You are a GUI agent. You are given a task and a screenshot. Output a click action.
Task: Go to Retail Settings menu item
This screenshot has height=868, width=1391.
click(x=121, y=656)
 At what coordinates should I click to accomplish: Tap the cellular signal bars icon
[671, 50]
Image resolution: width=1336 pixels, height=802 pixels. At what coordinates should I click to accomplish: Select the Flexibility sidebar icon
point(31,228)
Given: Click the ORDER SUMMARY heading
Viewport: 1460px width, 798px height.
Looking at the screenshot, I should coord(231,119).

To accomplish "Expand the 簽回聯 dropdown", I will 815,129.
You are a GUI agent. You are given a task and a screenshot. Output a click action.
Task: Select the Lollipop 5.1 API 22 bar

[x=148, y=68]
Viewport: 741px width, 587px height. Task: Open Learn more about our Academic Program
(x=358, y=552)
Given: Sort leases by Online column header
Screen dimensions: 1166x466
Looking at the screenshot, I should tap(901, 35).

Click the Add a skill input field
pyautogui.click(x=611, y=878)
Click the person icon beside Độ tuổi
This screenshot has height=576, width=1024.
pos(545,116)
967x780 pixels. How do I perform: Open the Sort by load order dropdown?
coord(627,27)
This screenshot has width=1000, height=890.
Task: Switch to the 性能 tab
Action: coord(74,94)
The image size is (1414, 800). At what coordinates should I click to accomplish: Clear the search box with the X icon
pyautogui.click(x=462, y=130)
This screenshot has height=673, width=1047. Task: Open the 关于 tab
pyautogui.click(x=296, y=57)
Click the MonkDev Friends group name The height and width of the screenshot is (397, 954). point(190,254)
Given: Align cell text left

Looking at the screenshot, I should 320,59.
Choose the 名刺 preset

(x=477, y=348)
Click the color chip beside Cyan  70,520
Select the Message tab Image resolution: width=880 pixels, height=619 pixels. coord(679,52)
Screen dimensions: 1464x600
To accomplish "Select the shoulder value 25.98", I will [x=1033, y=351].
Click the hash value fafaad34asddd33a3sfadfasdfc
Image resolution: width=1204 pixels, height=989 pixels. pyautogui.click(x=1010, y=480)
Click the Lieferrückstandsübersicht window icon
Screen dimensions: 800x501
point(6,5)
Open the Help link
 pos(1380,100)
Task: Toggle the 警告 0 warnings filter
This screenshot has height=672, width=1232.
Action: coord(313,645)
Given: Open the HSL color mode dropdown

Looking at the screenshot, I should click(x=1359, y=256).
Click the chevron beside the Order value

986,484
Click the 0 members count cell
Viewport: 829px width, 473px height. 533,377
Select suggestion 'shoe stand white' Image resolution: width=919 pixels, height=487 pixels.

==*==

◆ Task objective:
Set down every entry again, exactly as written.

◆ Answer space:
You are a GUI agent. You are given a task and a screenshot. Output a click action.
Task: Go to Retail Settings menu item
This screenshot has height=868, width=1391.
click(x=121, y=656)
 At what coordinates should I click to accomplish: Tap the cellular signal bars icon
[671, 50]
Image resolution: width=1336 pixels, height=802 pixels. At what coordinates should I click to accomplish: Select the Flexibility sidebar icon
point(31,228)
Given: Click the ORDER SUMMARY heading
Viewport: 1460px width, 798px height.
Looking at the screenshot, I should coord(231,119).

To accomplish "Expand the 簽回聯 dropdown", I will 815,129.
You are a GUI agent. You are given a task and a screenshot. Output a click action.
Task: Select the Lollipop 5.1 API 22 bar

[x=148, y=68]
Viewport: 741px width, 587px height. Task: Open Learn more about our Academic Program
(x=358, y=552)
Given: Sort leases by Online column header
Screen dimensions: 1166x466
Looking at the screenshot, I should tap(901, 35).

Click the Add a skill input field
pyautogui.click(x=611, y=878)
Click the person icon beside Độ tuổi
This screenshot has height=576, width=1024.
pos(545,116)
967x780 pixels. How do I perform: Open the Sort by load order dropdown?
coord(627,27)
This screenshot has width=1000, height=890.
Task: Switch to the 性能 tab
Action: coord(74,94)
The image size is (1414, 800). At what coordinates should I click to accomplish: Clear the search box with the X icon
pyautogui.click(x=462, y=130)
This screenshot has height=673, width=1047. Task: Open the 关于 tab
pyautogui.click(x=296, y=57)
Click the MonkDev Friends group name The height and width of the screenshot is (397, 954). point(190,254)
Given: Align cell text left

Looking at the screenshot, I should 320,59.
Choose the 名刺 preset

(x=477, y=348)
Click the color chip beside Cyan  70,520
Select the Message tab Image resolution: width=880 pixels, height=619 pixels. coord(679,52)
Screen dimensions: 1464x600
To accomplish "Select the shoulder value 25.98", I will [x=1033, y=351].
Click the hash value fafaad34asddd33a3sfadfasdfc
Image resolution: width=1204 pixels, height=989 pixels. pyautogui.click(x=1010, y=480)
Click the Lieferrückstandsübersicht window icon
Screen dimensions: 800x501
point(6,5)
Open the Help link
 pos(1380,100)
Task: Toggle the 警告 0 warnings filter
This screenshot has height=672, width=1232.
Action: coord(313,645)
Given: Open the HSL color mode dropdown

Looking at the screenshot, I should click(x=1359, y=256).
Click the chevron beside the Order value

986,484
Click the 0 members count cell
Viewport: 829px width, 473px height. 533,377
Select suggestion 'shoe stand white' Image resolution: width=919 pixels, height=487 pixels.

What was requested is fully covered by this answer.